This is problem set #4, in which we want you to integrate your knowledge of data wrangling with some basic simulation skills and some linear modeling.
For ease of reading, please separate your answers from our text by marking our text with the >
character (indicating quotes).
library(tidyverse)
## -- Attaching packages -------------------------------------- tidyverse 1.2.1 --
## v ggplot2 3.0.0 v purrr 0.2.5
## v tibble 1.4.2 v dplyr 0.7.4
## v tidyr 0.8.1 v stringr 1.3.1
## v readr 1.1.1 v forcats 0.3.0
## Warning: package 'ggplot2' was built under R version 3.5.1
## -- Conflicts ----------------------------------------- tidyverse_conflicts() --
## x dplyr::filter() masks stats::filter()

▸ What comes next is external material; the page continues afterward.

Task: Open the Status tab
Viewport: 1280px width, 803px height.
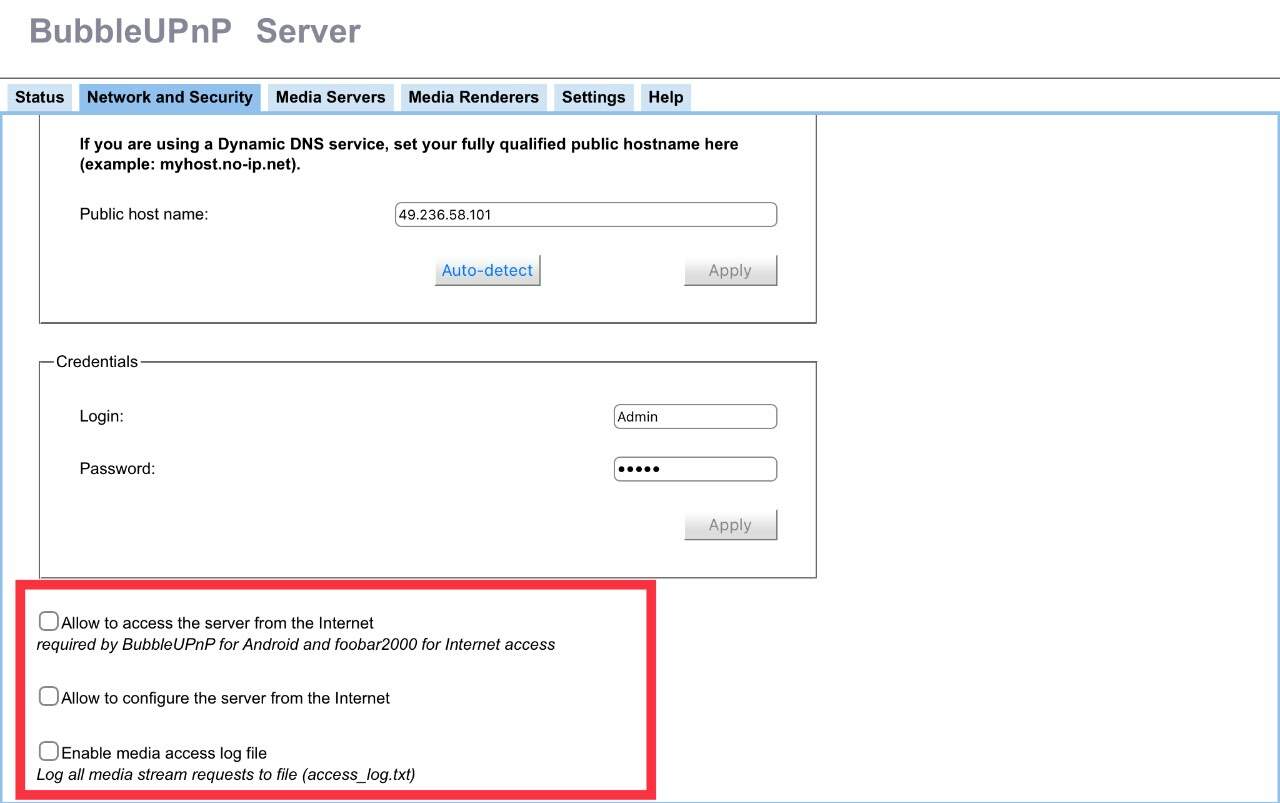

## x dplyr::lag() masks stats::lag()
Let’s start by convincing ourselves that t-tests have the appropriate false positive rate. Run 10,000 t-tests with standard, normally-distributed data from a made up 30-person, single-measurement experiment (the command for sampling from a normal distribution is rnorm
). What’s the mean number of “significant” results?
First do this using a for
loop.
sigResults <- 0
for (i in 1:10000){
x <- rnorm(30)
p <- t.test(x)$p.
if(p<0.05) sigResults <- sigResults + 1
}
sigResults
## [1] 493
ANSWER: 518 out of 10000
Next, do this using the replicate
function:
results <- replicate(10000, t.test(rnorm(30))$p. < 0.05)
sum(results)
## [1] 503
ANSWER: 490 out of 10000
Ok, that was a bit boring. Let’s try something more interesting - let’s implement a p-value sniffing simulation, in the style of Simons, Nelson, & Simonsohn (2011).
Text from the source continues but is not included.